Leia, from where she crouched behind the doorway, couldn't see Rabe, couldn't see the handmaiden rub Sola's back as she let out great, heaving drunken sobs. Leia had closed her eyes, and wrapped her skinny arms around her knees to stop her shaking.

"It's my fault you know," Sola wept bitterly, "I was so happy when she brought that wretched Jedi home, all those years ago. A monster with a fair face.

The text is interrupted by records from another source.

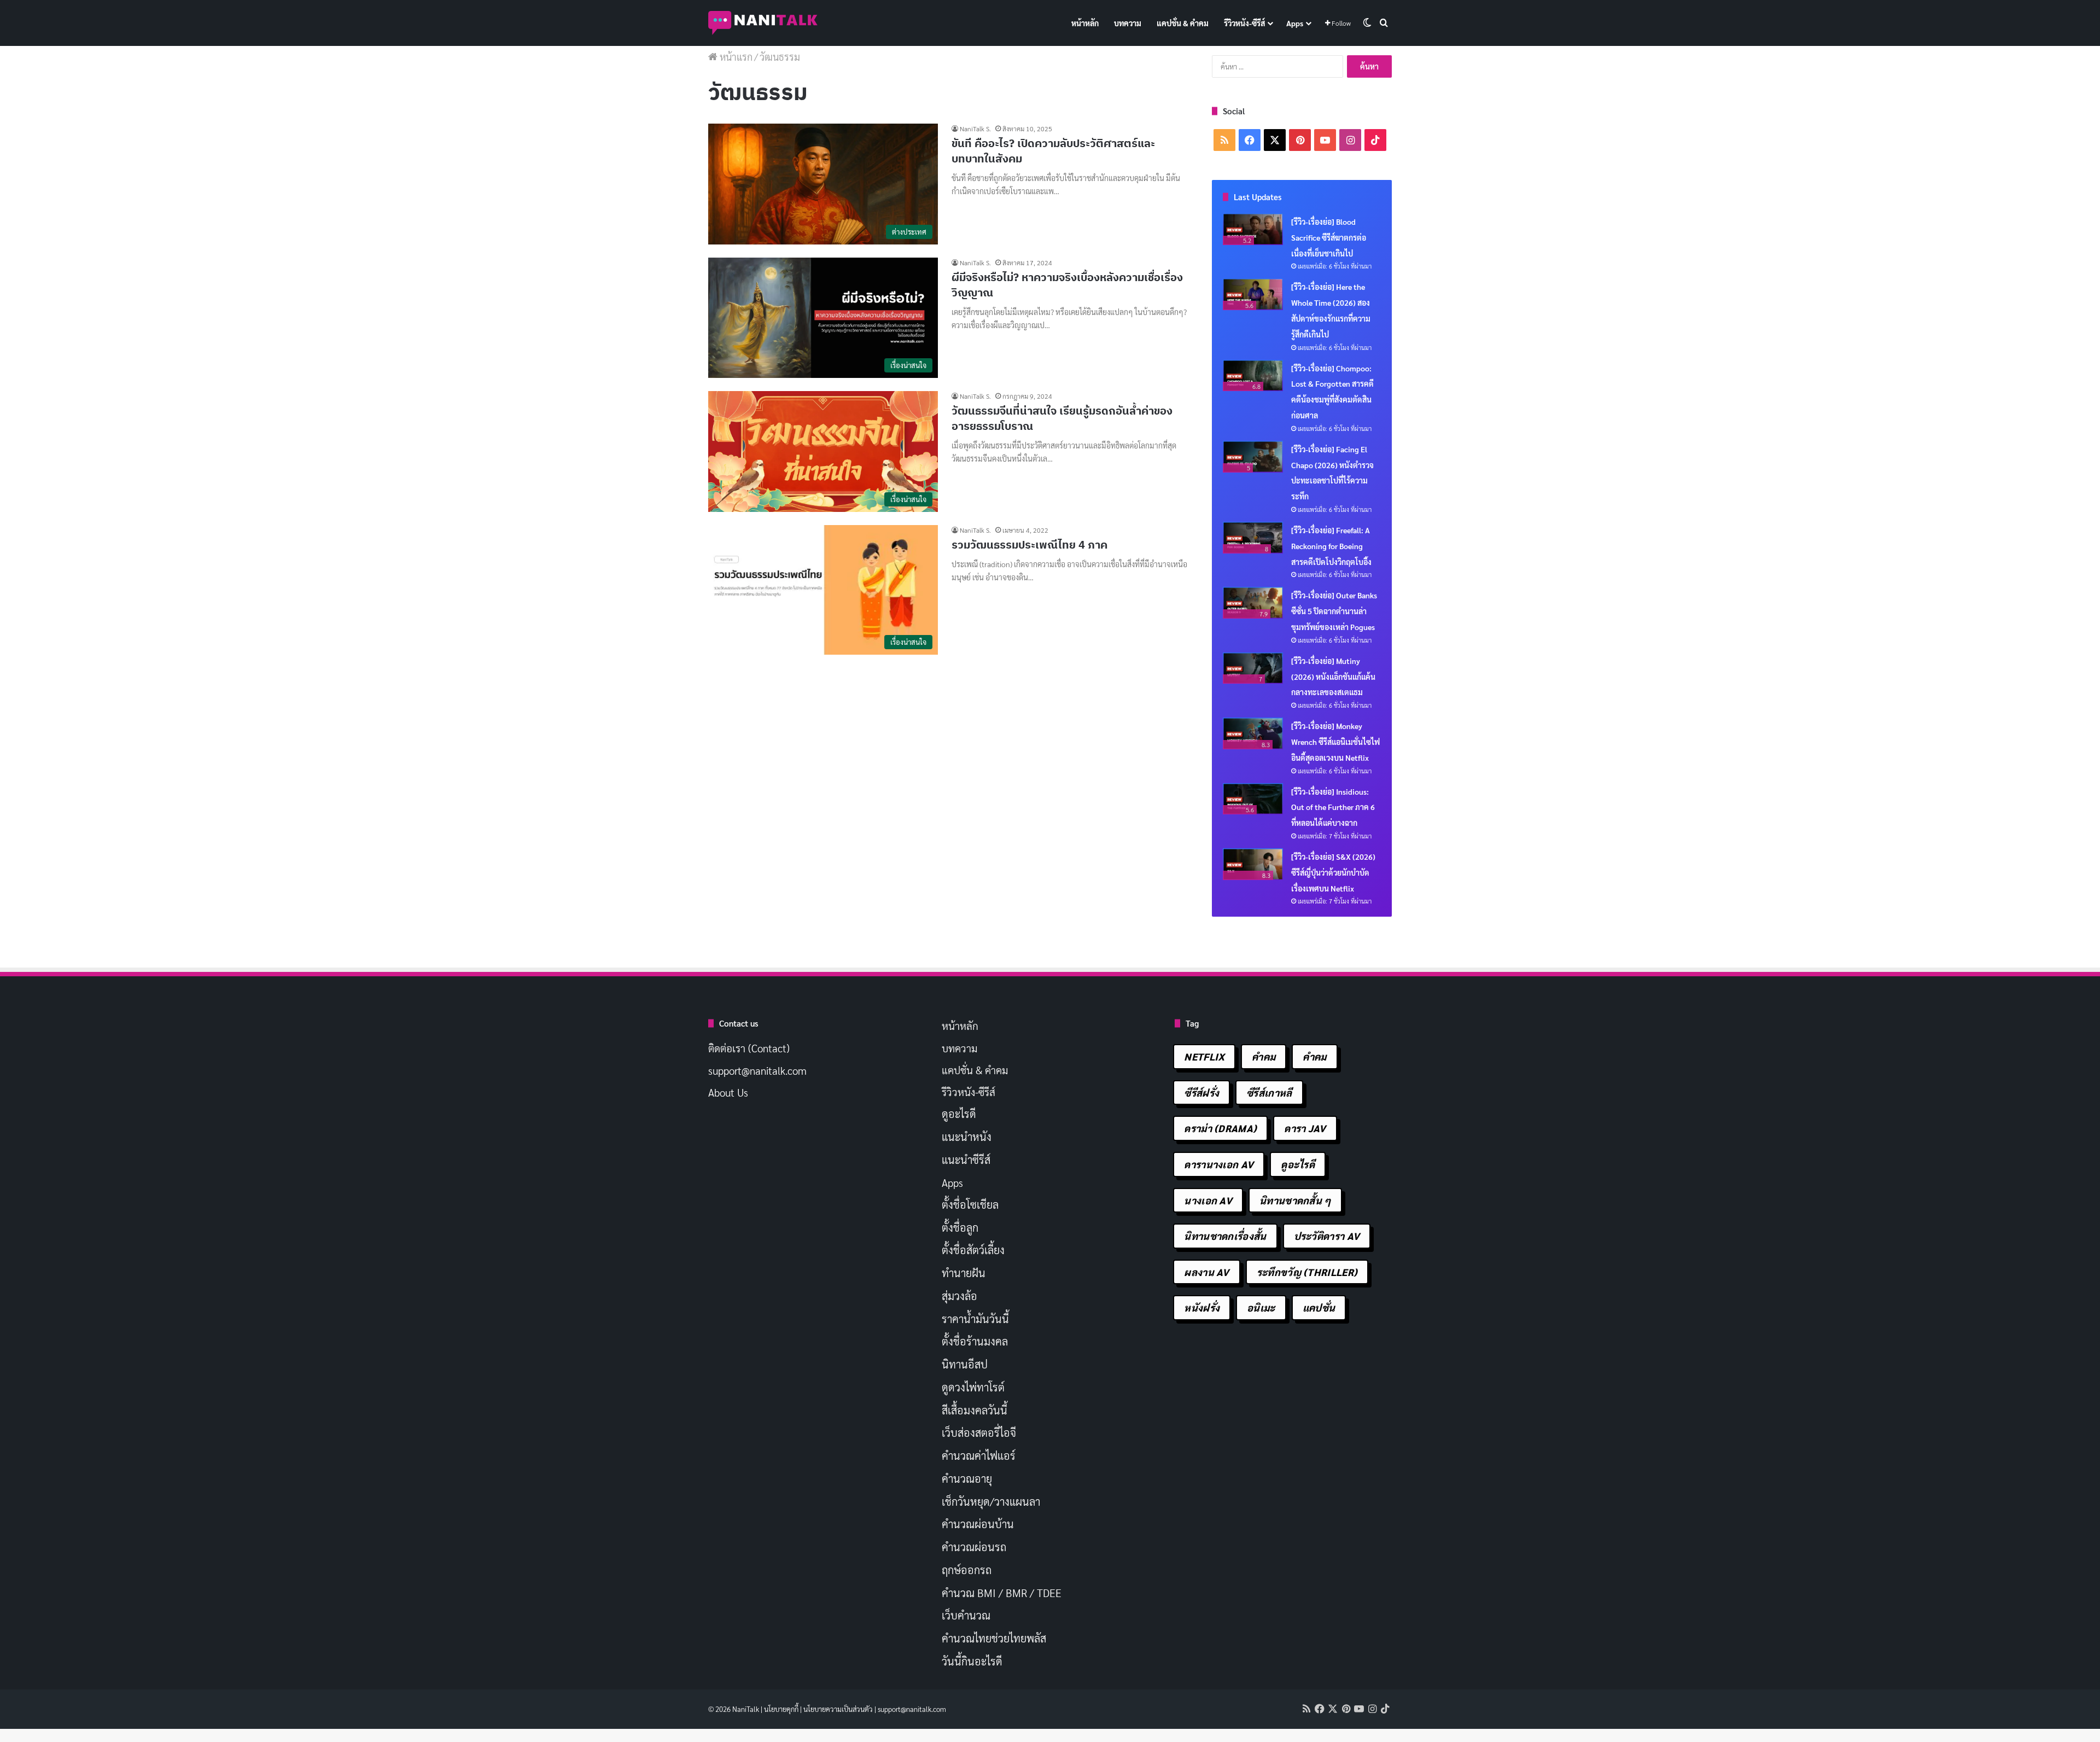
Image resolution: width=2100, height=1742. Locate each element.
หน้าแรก (735, 56)
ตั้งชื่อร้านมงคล (975, 1341)
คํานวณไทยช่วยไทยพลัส (994, 1638)
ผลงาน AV (1206, 1272)
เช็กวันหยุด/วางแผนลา (991, 1501)
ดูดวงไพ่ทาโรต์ (973, 1387)
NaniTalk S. (975, 128)
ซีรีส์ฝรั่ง (1201, 1092)
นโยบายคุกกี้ (781, 1709)
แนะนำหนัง (966, 1136)
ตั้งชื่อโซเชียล (970, 1204)
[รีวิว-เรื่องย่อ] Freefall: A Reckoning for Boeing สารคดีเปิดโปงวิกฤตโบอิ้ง (1331, 546)
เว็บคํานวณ (966, 1615)
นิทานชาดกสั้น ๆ (1295, 1200)
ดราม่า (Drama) (1220, 1128)
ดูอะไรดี (959, 1113)
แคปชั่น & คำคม (1183, 23)
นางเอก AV (1208, 1200)
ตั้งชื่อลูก (960, 1227)
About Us (728, 1092)
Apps (1294, 23)
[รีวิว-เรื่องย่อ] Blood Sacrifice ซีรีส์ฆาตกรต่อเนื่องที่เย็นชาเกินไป (1328, 237)
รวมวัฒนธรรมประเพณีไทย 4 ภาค (1029, 544)
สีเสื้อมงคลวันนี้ (974, 1410)
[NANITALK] (763, 23)
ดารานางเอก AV (1218, 1164)
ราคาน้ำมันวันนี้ (975, 1319)
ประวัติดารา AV (1327, 1236)
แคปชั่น (1319, 1307)
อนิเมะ (1261, 1307)
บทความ (1127, 23)
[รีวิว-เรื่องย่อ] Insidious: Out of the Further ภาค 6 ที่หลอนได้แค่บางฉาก (1333, 807)
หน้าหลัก (1085, 23)
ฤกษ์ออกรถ (966, 1570)
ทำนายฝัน (963, 1273)
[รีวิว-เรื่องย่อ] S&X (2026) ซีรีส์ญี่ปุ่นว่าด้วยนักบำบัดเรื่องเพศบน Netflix (1333, 872)
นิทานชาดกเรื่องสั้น (1225, 1236)
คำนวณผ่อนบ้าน (978, 1524)
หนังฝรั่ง (1202, 1307)
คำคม (1263, 1056)
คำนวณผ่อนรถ (974, 1547)
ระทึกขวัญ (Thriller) (1307, 1272)
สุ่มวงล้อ (959, 1296)
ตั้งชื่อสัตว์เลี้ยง (973, 1250)
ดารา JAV (1305, 1128)
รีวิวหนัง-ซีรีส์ (1244, 23)
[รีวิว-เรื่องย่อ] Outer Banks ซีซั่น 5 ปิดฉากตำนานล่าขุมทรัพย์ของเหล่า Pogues (1334, 611)
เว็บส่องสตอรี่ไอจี (979, 1432)
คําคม (1314, 1056)
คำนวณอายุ (967, 1478)
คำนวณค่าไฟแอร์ (979, 1455)
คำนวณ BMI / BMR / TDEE (1001, 1593)
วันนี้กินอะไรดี (972, 1661)
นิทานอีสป (965, 1364)
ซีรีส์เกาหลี (1269, 1092)
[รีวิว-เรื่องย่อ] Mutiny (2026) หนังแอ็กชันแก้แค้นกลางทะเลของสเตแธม (1333, 676)
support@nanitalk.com (757, 1070)
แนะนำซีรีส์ (966, 1159)
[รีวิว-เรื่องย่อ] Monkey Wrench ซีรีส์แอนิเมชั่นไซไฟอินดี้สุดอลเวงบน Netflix (1335, 741)
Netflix (1204, 1056)
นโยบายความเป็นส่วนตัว (838, 1709)
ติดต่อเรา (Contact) (749, 1047)
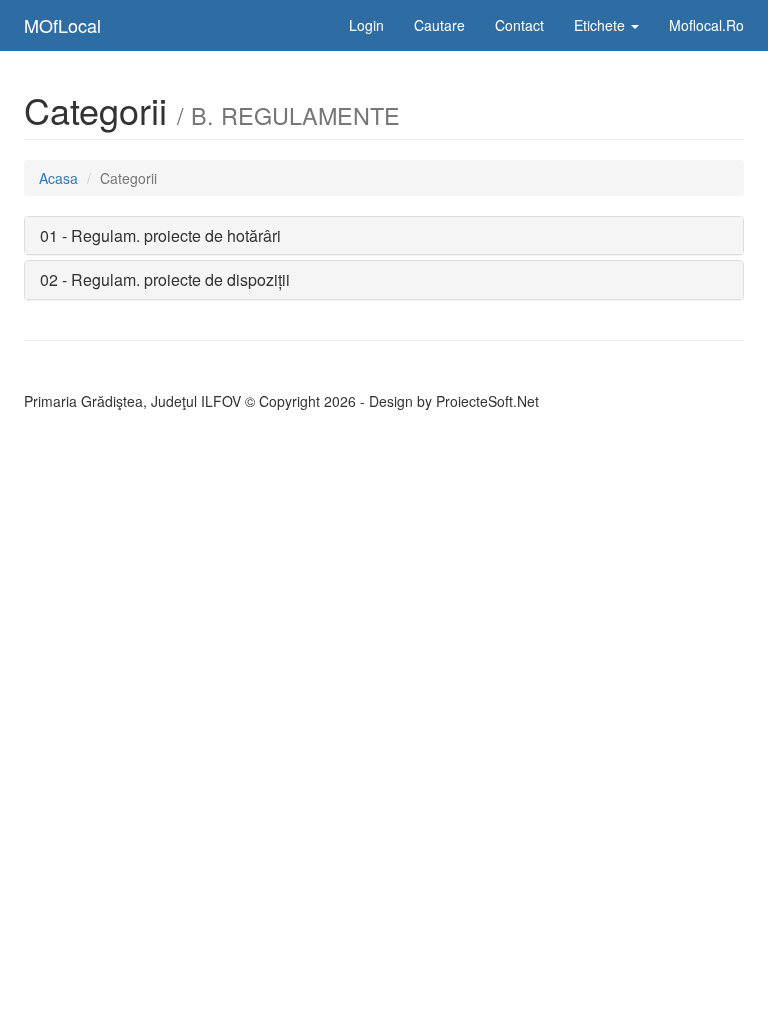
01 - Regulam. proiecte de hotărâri (160, 235)
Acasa (58, 178)
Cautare (439, 25)
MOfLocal (62, 25)
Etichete (601, 25)
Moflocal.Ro (706, 25)
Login (366, 25)
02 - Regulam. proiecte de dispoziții (165, 279)
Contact (519, 25)
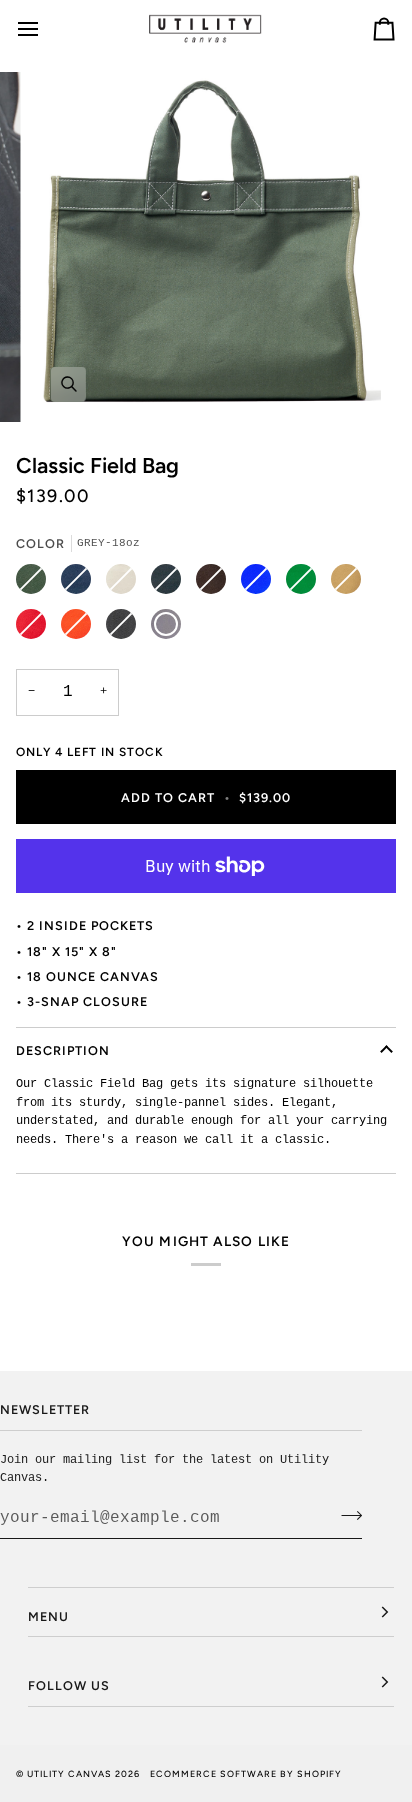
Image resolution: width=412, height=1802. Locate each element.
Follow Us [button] (69, 1685)
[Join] (345, 1515)
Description (63, 1050)
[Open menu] (46, 28)
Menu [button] (48, 1616)
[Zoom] (68, 384)
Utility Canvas (69, 1773)
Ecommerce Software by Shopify (246, 1773)
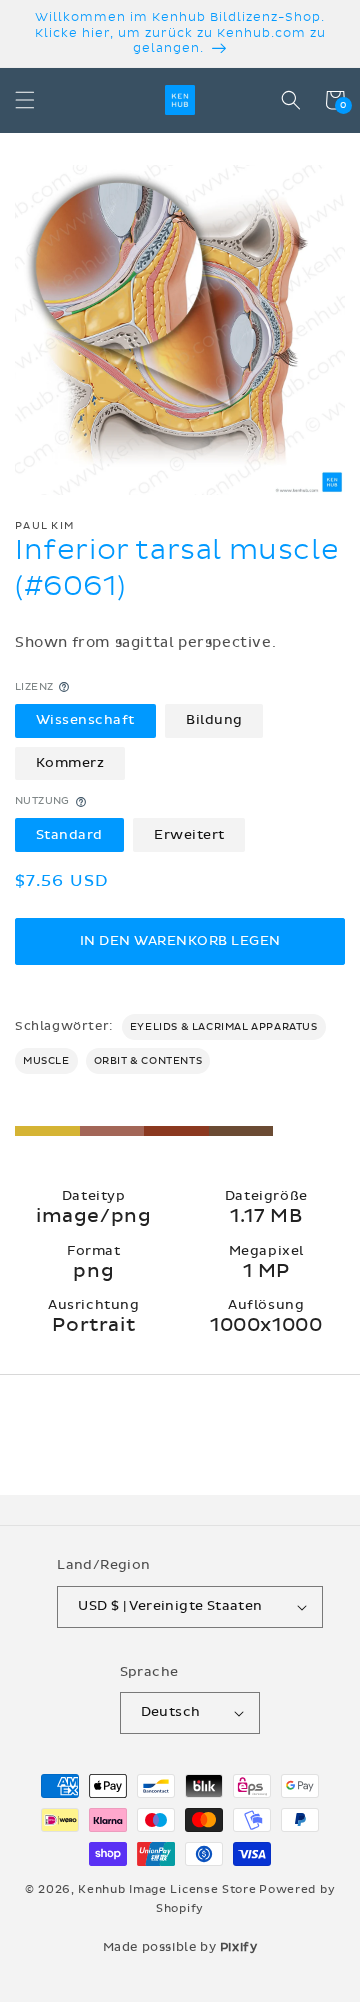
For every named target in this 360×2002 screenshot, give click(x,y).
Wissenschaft (85, 720)
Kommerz (70, 763)
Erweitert (189, 835)
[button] (25, 100)
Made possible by (180, 1947)
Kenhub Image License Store (167, 1889)
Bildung (214, 720)
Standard (69, 835)
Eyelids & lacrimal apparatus (224, 1027)
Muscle (46, 1061)
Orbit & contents (148, 1061)
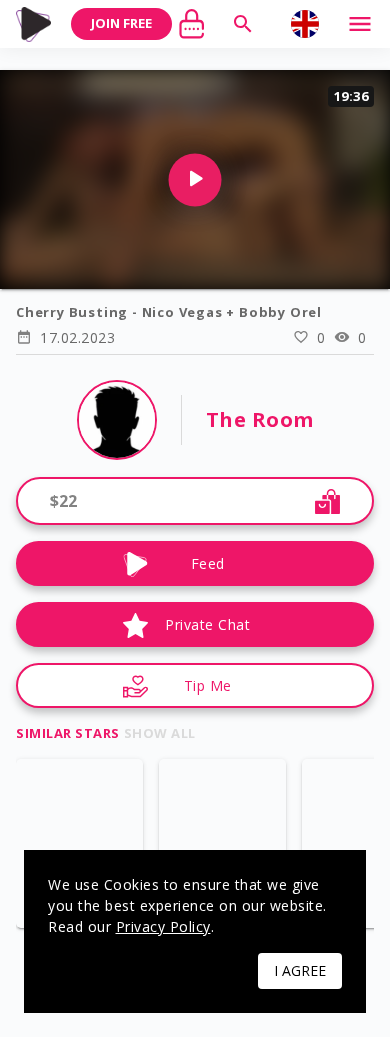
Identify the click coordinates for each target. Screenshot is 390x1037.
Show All (160, 733)
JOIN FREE (121, 23)
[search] (243, 24)
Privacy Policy (163, 926)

I encouraged her, you know?"

"You couldn't have known," Rabe sighed, "you couldn't have known what Anakin would do."

Leia had stopped listening then, but the secret knowledge weighed on her.

The next morning, Luke and Leia were pulled aside by Rabe, who explained the situation much more clearly.

"You've been told before that your mother couldn't take care of you because she was sick," Rabe had sighed. "You've just seen why."

The words washed over Leia like a wave— a long time ago (seven years ago, Leia mentally supplied) Padme was hurt, and her brain was deprived of oxygen, so now it didn't work quite right. Sometimes, the electricity in her brain would fire all at once overwhelm it, and she would have seizures— the fit that had so terrified Luke and Leia. It was why she was so tired, and couldn't run with Luke around the house, and why she spoke slowly sometimes, early in the morning or late in the day.

Luke had gone to Padme on the settee and held her hand until she woke, offering her a warm and sincere smile, even though she knew he was sad.

But Leia? Leia was angry, because as much as she loved Mama and Dad, now that she knew Padme existed, she couldn't help but wonder what might it have been like. Raised by her biological mother, she wouldn't be the pitied orphan in the palace.

All those years, angry and ashamed because she thought her mother did not want her. Leia had been stolen from Padme as surely as Padme had been stolen from Sola.

And Anakin Skywalker was the one who did it.


People who have a disability are people, period. They have a right to live, have children, and deserve respect and equity. The galaxy a long time ago, far, far away is imperfect.